## [PROBLEM REQUIREMENTS]
What lines in the records include the string "computer"? Return each one.

## [DATA SUPPLIED]
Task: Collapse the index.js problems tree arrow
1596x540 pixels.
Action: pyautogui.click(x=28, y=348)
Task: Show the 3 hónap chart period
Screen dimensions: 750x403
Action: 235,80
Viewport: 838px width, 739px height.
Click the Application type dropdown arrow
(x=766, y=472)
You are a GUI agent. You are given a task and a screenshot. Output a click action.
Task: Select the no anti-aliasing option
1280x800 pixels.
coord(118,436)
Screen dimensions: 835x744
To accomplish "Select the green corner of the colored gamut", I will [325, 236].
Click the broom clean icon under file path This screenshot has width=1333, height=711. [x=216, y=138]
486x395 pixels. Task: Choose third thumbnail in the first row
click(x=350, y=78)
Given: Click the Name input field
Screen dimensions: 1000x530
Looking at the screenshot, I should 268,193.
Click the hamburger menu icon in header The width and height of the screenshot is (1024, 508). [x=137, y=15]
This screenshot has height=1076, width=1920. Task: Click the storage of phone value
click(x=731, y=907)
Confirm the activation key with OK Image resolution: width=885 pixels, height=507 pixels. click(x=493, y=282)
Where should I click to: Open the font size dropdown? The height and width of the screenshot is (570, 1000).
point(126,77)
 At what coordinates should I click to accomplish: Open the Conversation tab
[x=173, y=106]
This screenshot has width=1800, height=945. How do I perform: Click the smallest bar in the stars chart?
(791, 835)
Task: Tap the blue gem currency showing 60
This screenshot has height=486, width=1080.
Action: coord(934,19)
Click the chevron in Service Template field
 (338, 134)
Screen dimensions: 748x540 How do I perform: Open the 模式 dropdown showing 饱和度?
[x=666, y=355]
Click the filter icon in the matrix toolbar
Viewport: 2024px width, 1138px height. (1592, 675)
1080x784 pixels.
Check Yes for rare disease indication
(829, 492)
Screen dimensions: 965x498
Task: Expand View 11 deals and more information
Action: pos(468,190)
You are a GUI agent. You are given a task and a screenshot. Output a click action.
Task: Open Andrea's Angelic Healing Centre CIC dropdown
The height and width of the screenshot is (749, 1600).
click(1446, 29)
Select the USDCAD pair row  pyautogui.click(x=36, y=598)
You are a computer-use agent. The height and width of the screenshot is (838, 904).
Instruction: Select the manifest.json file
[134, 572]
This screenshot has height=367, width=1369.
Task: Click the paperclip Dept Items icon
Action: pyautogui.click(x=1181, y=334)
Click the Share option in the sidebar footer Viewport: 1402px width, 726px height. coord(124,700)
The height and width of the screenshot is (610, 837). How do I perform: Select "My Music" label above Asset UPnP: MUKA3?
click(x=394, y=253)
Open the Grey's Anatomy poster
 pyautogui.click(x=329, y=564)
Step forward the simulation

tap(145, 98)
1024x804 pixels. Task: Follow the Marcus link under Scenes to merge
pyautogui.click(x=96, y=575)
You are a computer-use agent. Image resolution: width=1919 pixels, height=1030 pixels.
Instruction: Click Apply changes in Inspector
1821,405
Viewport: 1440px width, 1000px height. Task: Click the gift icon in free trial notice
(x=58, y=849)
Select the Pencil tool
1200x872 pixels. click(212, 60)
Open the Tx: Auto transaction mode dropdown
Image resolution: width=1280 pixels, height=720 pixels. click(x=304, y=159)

## [SOLUTION BELOW]
You are a computer-use agent. The height and width of the screenshot is (838, 904).
You are a computer-use agent. Image resolution: width=1919 pixels, height=1030 pixels.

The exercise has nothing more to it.